▶ [DATA FOR ANALYSIS]

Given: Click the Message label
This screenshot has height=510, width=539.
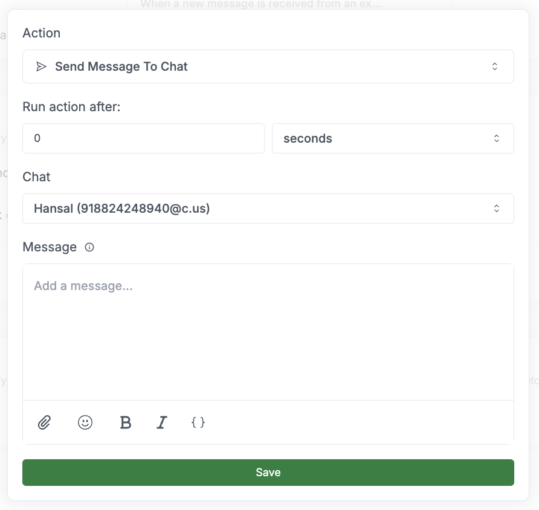Looking at the screenshot, I should click(x=49, y=247).
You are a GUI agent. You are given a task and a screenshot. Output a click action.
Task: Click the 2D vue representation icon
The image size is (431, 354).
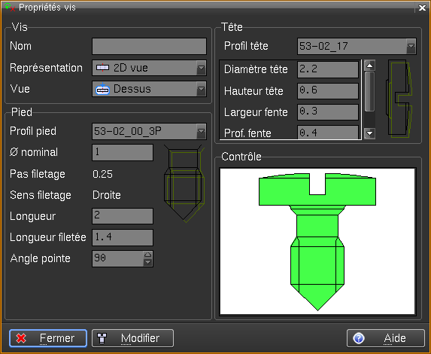102,68
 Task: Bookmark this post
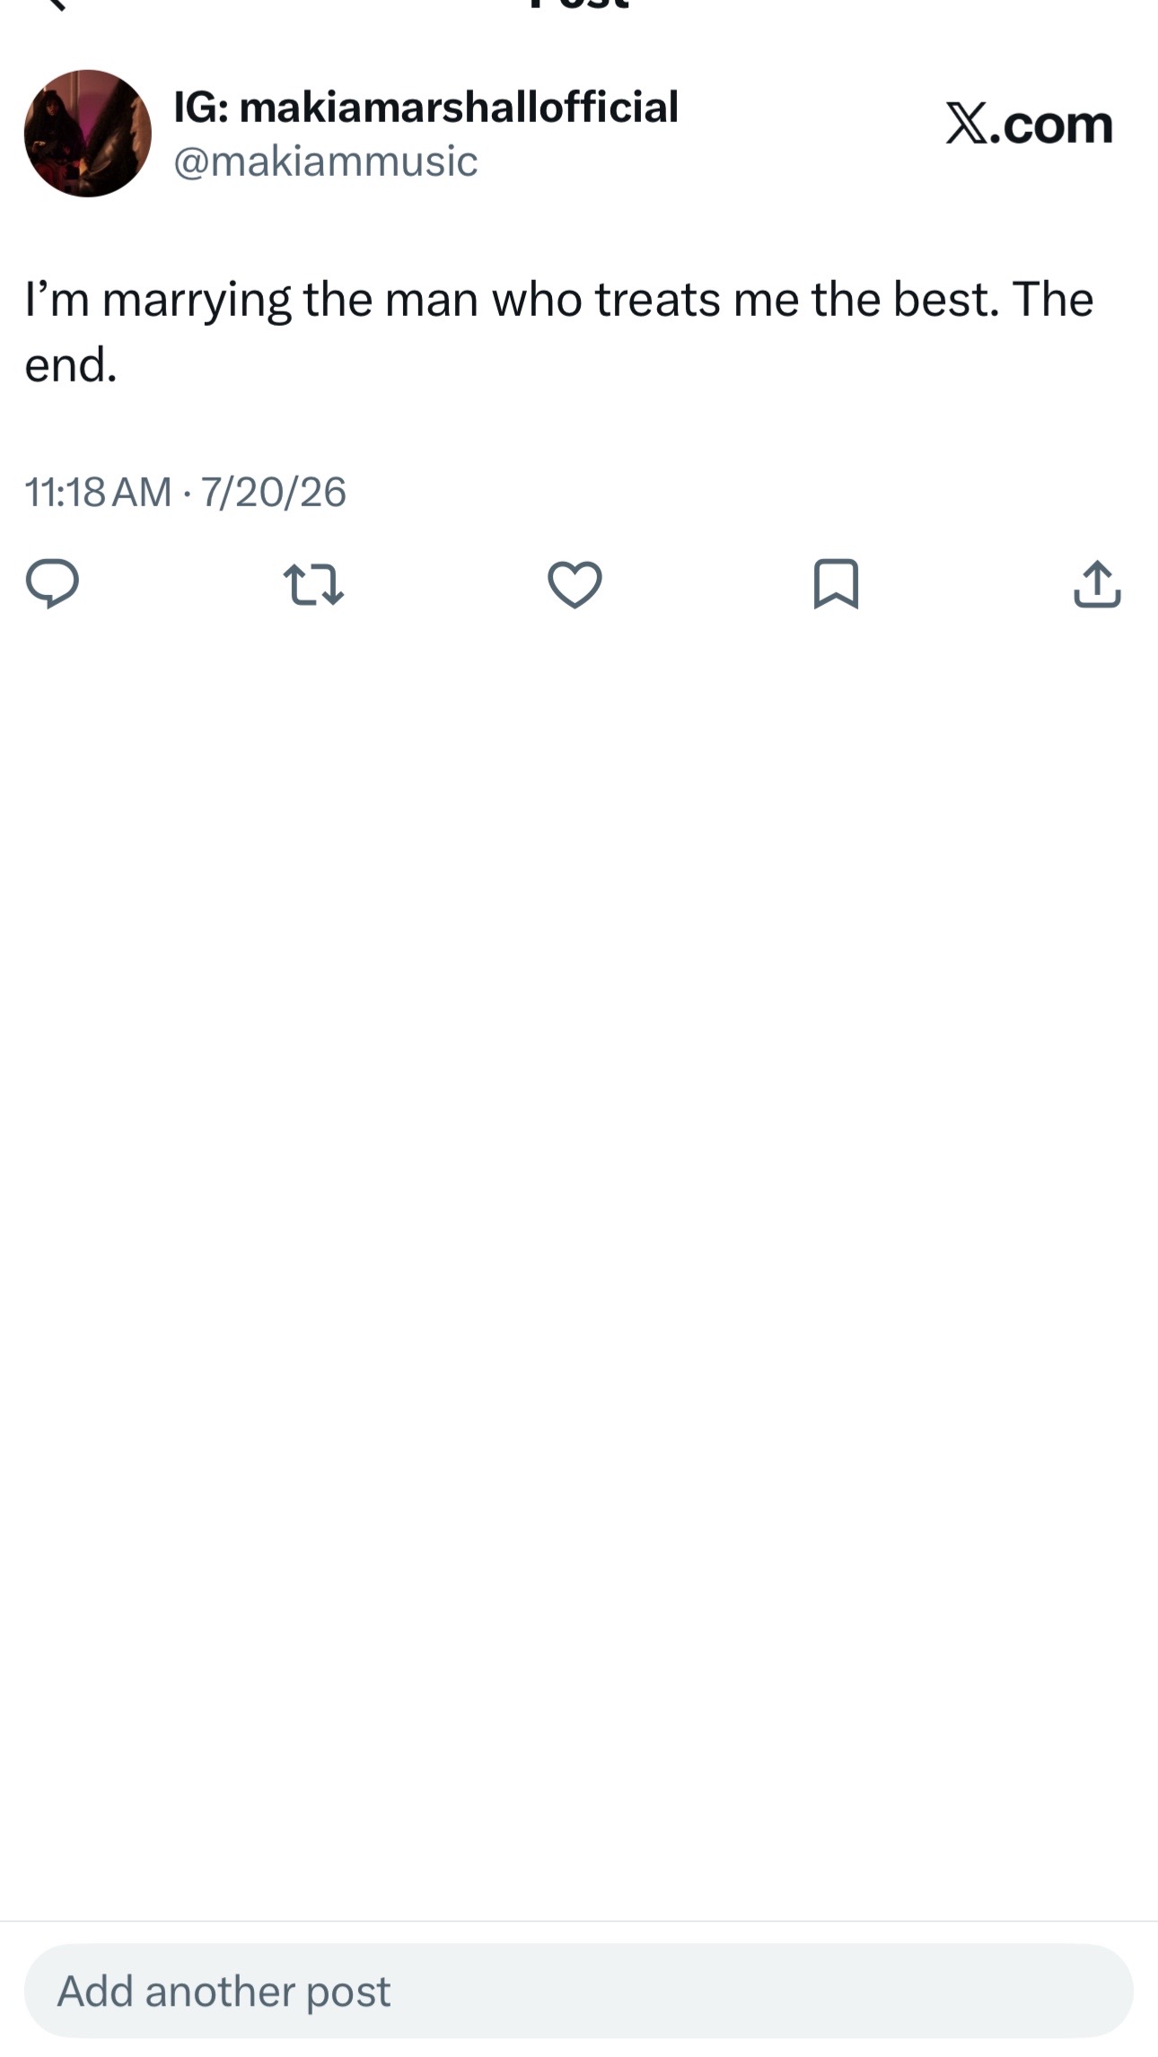tap(836, 584)
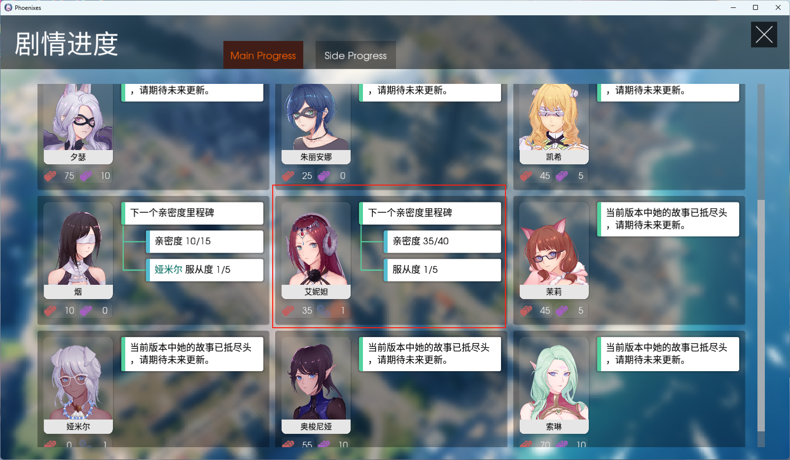Image resolution: width=790 pixels, height=460 pixels.
Task: Switch to the Side Progress tab
Action: [x=356, y=55]
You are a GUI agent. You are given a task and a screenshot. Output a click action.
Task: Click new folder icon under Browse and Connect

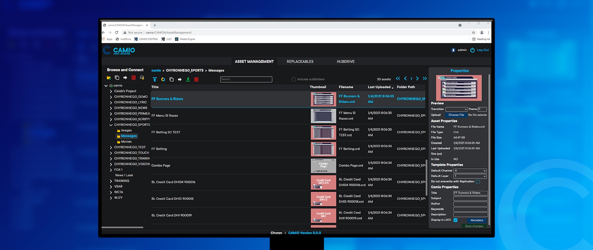tap(109, 78)

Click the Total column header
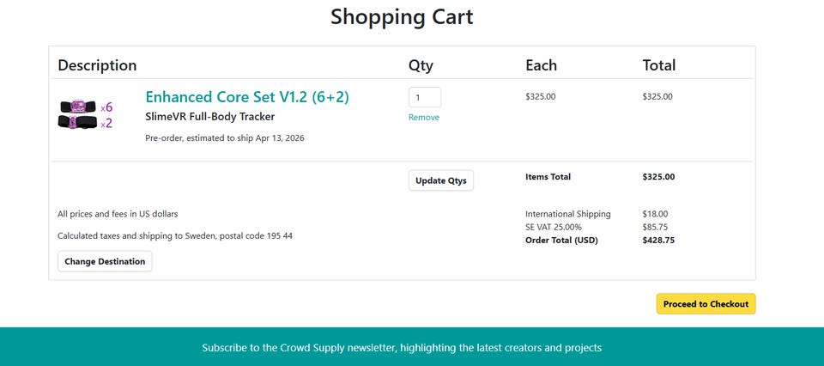[658, 65]
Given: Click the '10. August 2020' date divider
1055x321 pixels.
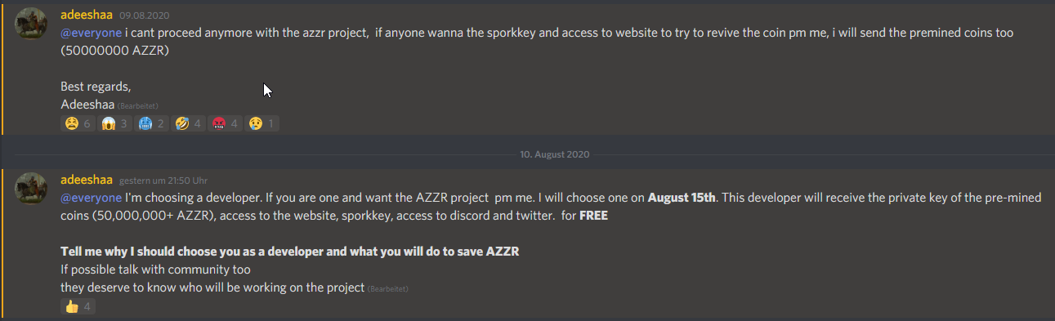Looking at the screenshot, I should [x=554, y=154].
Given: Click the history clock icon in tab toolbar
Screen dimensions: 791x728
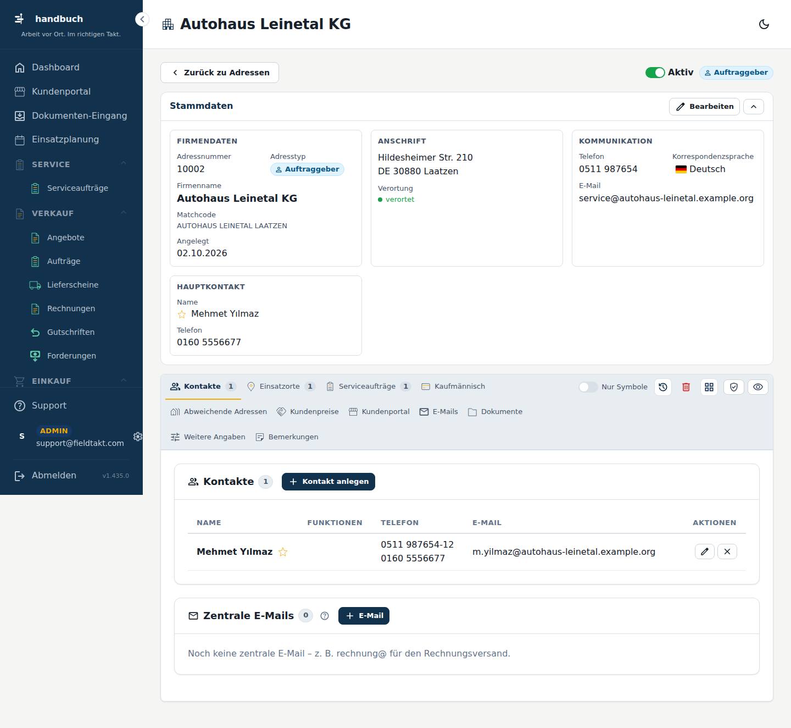Looking at the screenshot, I should click(x=663, y=387).
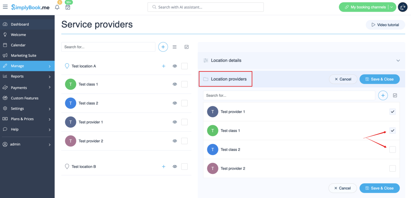Open the hamburger navigation menu
This screenshot has height=198, width=411.
(5, 7)
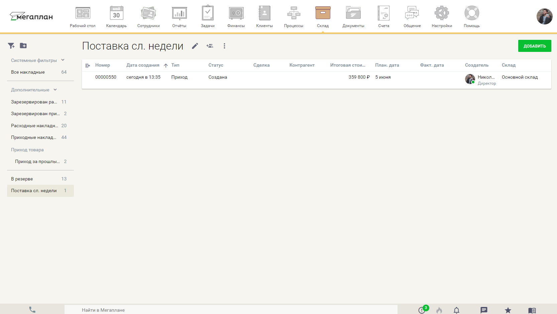Open the three-dot more options menu
This screenshot has width=557, height=314.
point(224,46)
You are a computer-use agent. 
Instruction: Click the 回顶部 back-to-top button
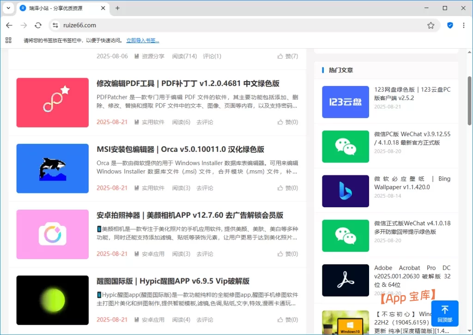[444, 313]
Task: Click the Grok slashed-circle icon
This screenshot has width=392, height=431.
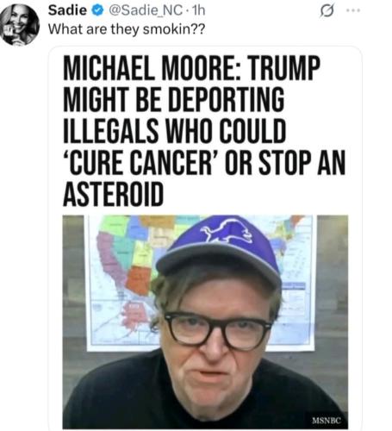Action: tap(327, 11)
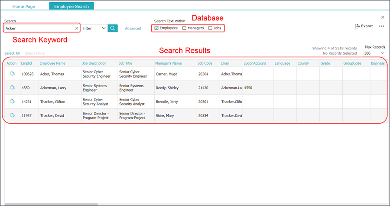Viewport: 390px width, 206px height.
Task: Click the Export icon button
Action: (364, 26)
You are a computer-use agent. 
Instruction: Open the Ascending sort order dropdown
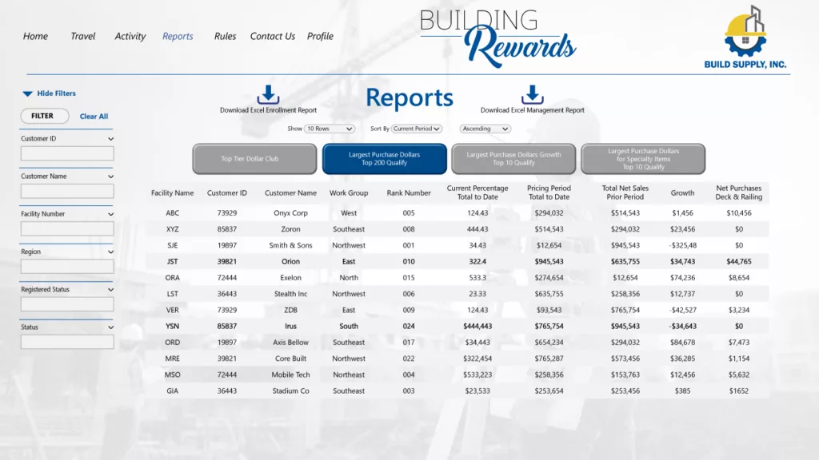(x=485, y=129)
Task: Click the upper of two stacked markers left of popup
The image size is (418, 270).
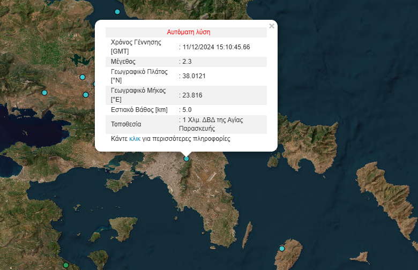Action: pyautogui.click(x=83, y=77)
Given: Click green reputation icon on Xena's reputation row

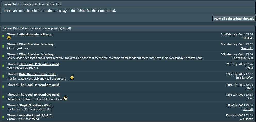Looking at the screenshot, I should click(3, 66).
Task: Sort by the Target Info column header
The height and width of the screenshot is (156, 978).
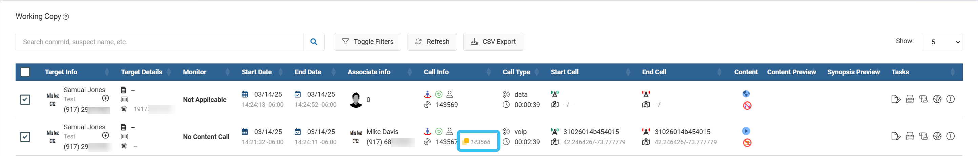Action: 61,72
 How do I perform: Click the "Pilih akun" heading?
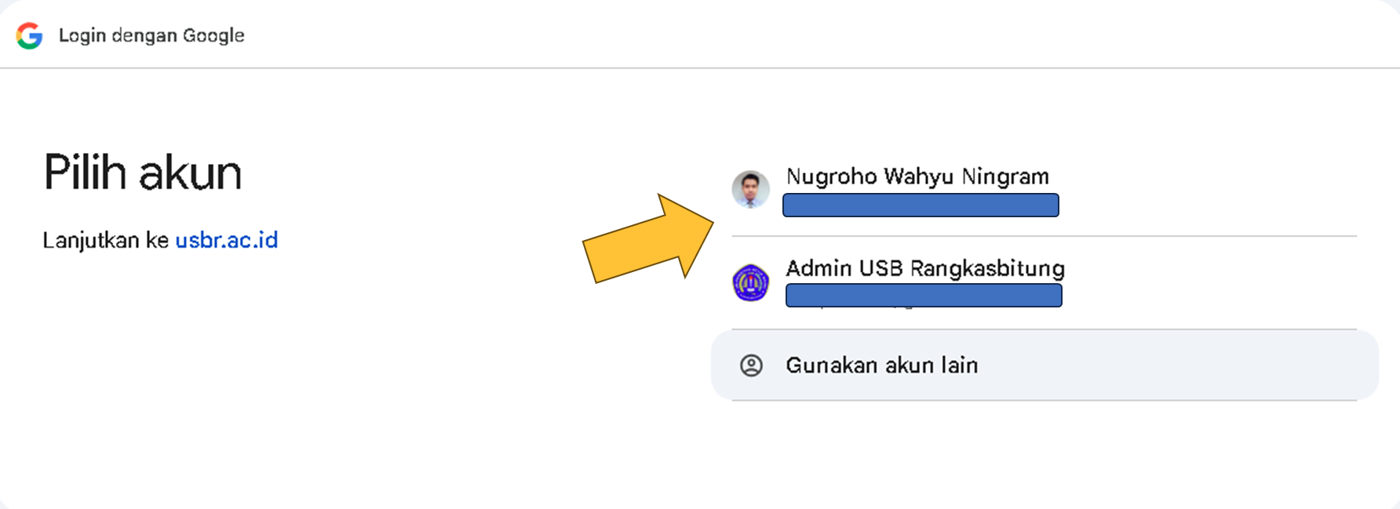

▶ [WHAT YOU SHOULD DO]
Every line above has to be output exactly; the pictures must be dropped.

▶ [WRITTEN REPLY]
Given: Click the Message label
This screenshot has height=510, width=539.
Looking at the screenshot, I should click(x=49, y=247).
You are a GUI agent. You are given a task and a screenshot. Output a click action.
Task: Click the 2D vue representation icon
The image size is (431, 354).
102,68
 Task: Bookmark this post
tap(836, 584)
Image resolution: width=790 pixels, height=460 pixels.
Task: Switch to the Side Progress tab
Action: [x=356, y=55]
You are a GUI agent. You are given a task and a screenshot. Output a click action.
Task: Click new folder icon under Browse and Connect

tap(109, 78)

Click the Total column header
[658, 65]
Given: Click the '10. August 2020' date divider
1055x321 pixels.
Looking at the screenshot, I should [x=554, y=154].
Given: Click the history clock icon in tab toolbar
Screen dimensions: 791x728
Looking at the screenshot, I should click(x=663, y=387).
Open the hamburger navigation menu
This screenshot has height=198, width=411.
(5, 7)
Open the three-dot more options menu
This screenshot has width=557, height=314.
point(224,46)
You are a computer-use agent. 
Instruction: Click the 回顶部 back-to-top button
[444, 313]
Task: Click the Grok slashed-circle icon
This screenshot has width=392, height=431.
Action: tap(327, 11)
Viewport: 390px width, 206px height.
Task: Click the Export icon button
Action: (364, 26)
You are a computer-use agent. 
Instruction: Open the Ascending sort order dropdown
(x=485, y=129)
Task: Click the upper of two stacked markers left of popup
The image size is (418, 270).
Action: pyautogui.click(x=83, y=77)
Given: Click green reputation icon on Xena's reputation row

Looking at the screenshot, I should click(3, 66).
Task: Sort by the Target Info column header
The height and width of the screenshot is (156, 978).
Action: 61,72
 How do I perform: Click the "Pilih akun" heading?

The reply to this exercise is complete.